Extending Global Development Capability with Unstructured Data Using Machine Learning and Simulation
Lee, Kamwoo, Systems Engineering - School of Engineering and Applied Science, University of Virginia
Scherer, William, EN-Eng Sys and Environment, University of Virginia
Global development is a comprehensive package that deals with critical issues in society, the economy, environment, and government. It is a combination of strategy and techniques that have to deal with the intertwined problems such as the lack of financial services, poor health care, racial segregation, and unsanitary environment. In order to design an effective development project, a concrete understanding of such issues is necessary, which requires embracing the complexity that conventional development models have typically ignored. At the same time, reliable information that supports causal discovery and impact evaluation is an inevitable ingredient to understand in global development practice. However, high-level information such as national statistics and archival records is exorbitantly expensive to acquire, if not impossible, in developing countries.

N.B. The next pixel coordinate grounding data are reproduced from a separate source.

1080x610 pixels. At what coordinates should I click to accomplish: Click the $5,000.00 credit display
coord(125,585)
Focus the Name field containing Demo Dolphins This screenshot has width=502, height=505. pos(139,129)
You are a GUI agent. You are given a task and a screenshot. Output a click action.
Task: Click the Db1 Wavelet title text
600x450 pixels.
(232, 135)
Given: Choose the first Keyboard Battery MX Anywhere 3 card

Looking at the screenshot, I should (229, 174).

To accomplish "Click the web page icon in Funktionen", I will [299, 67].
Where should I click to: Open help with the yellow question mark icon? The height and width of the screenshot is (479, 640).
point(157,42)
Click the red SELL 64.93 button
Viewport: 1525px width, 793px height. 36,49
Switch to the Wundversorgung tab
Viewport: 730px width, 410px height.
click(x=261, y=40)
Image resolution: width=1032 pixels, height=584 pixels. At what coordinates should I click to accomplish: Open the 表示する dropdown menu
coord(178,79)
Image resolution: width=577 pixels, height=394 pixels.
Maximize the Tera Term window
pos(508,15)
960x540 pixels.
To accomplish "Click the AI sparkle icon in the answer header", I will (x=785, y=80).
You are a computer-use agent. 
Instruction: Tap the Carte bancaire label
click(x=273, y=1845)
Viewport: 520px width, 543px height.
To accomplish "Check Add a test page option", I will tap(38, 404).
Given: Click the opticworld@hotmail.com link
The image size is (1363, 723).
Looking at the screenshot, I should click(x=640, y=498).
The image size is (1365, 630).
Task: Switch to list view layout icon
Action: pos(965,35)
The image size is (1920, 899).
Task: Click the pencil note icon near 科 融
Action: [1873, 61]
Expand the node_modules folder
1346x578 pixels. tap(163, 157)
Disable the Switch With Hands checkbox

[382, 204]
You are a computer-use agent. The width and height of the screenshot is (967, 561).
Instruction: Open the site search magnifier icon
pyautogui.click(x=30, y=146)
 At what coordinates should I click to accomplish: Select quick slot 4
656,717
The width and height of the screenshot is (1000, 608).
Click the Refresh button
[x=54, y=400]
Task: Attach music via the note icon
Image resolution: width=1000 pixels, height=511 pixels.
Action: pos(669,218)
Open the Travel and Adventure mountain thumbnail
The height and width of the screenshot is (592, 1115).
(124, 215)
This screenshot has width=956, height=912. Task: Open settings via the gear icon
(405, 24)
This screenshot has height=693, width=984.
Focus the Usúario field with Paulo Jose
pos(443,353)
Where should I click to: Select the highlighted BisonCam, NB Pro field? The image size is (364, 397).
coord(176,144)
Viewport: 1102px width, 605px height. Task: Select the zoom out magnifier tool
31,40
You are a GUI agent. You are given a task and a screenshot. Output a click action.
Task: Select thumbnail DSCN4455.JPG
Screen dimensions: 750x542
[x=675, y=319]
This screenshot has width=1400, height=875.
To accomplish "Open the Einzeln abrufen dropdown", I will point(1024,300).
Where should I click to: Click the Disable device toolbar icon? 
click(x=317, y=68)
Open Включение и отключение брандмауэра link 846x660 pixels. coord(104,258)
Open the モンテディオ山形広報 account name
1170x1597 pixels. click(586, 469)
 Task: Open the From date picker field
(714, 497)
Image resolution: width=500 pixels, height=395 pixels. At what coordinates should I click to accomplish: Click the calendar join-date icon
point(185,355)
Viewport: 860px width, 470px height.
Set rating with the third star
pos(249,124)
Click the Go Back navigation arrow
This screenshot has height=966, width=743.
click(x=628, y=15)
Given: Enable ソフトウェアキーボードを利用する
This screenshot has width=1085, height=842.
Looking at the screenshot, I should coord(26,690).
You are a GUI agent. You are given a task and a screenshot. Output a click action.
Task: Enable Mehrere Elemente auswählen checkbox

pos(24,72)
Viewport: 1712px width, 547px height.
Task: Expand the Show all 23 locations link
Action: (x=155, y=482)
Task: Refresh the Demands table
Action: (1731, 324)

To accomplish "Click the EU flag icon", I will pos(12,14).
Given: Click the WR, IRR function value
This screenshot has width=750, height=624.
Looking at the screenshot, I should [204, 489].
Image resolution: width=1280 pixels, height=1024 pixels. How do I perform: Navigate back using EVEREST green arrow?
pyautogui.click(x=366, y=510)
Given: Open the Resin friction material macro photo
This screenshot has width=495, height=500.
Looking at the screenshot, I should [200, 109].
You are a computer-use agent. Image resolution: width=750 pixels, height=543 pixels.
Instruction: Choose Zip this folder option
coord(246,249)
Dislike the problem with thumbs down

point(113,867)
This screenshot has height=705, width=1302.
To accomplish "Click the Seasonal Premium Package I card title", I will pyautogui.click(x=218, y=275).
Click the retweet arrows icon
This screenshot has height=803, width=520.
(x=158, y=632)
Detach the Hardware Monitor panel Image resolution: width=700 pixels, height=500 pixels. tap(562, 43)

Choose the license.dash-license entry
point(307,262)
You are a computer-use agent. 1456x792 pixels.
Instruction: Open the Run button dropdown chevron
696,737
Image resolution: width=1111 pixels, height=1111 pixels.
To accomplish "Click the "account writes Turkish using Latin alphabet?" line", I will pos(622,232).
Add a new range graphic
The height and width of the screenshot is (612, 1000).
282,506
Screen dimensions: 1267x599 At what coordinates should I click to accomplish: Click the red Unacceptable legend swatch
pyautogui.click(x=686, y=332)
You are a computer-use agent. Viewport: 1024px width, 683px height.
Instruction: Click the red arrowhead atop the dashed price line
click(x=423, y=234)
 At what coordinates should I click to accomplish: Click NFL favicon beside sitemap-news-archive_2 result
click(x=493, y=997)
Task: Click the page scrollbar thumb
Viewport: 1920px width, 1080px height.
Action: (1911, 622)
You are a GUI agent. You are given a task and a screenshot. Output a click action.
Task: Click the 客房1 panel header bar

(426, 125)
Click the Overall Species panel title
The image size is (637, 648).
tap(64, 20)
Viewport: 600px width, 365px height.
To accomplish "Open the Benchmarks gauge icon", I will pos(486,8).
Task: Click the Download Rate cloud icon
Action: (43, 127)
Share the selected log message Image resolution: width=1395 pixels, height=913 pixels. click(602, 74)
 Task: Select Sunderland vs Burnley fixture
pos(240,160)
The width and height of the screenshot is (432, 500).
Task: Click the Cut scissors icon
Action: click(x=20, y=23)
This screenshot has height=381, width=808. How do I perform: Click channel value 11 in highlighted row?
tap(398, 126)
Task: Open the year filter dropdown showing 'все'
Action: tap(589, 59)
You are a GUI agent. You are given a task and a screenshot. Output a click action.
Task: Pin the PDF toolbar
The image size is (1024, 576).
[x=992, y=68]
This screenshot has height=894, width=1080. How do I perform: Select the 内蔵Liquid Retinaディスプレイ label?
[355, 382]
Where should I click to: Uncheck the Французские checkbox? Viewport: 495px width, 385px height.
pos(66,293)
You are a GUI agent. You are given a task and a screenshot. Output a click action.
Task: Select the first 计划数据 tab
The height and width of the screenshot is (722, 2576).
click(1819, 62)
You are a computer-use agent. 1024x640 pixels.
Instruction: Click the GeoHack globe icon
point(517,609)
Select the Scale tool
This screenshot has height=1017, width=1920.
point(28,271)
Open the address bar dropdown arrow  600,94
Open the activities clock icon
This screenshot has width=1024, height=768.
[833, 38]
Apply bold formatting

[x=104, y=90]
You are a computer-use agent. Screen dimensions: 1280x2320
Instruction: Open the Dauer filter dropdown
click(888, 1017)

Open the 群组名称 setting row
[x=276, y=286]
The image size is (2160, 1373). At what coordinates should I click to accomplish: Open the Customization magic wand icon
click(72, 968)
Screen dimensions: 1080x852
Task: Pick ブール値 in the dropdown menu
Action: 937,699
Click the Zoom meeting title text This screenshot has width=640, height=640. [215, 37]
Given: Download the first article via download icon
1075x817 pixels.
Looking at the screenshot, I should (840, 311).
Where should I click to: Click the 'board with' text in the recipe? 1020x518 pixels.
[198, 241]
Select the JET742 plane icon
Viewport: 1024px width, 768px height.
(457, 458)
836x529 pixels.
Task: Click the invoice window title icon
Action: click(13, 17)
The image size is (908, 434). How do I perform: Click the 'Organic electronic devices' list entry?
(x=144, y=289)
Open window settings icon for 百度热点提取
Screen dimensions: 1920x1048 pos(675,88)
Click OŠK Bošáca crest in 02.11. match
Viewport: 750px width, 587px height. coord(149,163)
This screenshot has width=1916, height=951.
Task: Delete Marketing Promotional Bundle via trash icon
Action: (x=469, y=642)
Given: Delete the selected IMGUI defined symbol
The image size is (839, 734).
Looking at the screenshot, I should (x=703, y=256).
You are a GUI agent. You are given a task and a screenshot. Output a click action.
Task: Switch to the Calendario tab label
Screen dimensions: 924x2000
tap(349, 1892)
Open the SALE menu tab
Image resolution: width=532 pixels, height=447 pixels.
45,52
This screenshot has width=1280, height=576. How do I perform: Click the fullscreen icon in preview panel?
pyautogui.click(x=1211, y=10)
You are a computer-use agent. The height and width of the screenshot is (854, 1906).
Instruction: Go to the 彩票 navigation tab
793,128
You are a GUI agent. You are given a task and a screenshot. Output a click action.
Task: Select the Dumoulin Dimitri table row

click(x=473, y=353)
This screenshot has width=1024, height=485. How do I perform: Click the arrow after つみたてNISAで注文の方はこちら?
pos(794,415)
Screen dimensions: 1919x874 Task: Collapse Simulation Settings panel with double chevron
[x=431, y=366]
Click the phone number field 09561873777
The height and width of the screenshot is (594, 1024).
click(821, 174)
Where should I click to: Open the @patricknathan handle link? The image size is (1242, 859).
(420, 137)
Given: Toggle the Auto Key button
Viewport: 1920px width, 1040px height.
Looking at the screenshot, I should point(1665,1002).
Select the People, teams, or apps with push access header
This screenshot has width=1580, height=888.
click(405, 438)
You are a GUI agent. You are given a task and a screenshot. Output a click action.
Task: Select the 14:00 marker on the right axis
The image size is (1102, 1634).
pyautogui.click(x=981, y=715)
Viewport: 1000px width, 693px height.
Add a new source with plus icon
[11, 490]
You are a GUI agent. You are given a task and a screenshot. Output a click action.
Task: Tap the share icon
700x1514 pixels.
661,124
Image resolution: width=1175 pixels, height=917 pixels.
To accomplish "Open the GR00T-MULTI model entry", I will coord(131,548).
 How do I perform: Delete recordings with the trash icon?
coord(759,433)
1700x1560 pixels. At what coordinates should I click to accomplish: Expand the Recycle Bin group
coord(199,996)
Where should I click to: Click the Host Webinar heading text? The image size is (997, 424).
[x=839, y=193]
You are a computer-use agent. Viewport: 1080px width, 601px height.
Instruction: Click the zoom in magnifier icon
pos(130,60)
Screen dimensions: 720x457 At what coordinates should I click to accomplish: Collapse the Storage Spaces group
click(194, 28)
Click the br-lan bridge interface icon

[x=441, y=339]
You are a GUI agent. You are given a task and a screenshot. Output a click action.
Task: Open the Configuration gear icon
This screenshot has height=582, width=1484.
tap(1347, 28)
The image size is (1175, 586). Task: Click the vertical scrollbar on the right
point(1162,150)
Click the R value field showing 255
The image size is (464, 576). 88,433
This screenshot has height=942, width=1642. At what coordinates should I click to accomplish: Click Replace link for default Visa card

The purpose of this dissertation is to propose methods that utilize unstructured data with two engineering techniques: machine learning and simulation. As new sources of unstructured data proliferate, such as satellite images, text, and transaction records, there are exciting possibilities that such data coupled with machine learning could provide high-level information. At the same time, simulation techniques provide a mechanism that models causal relationships in complex systems. This dissertation frames three broad approaches to incorporate machine learning and simulation, jointly and separately, in the context of global development, while also showcasing five applications in multiple sub-systems in international development: social, economic, governance, and environmental systems. These unstructured data-driven methods can provide compelling approaches that go beyond just aggregating data or averaging out superficial behaviors.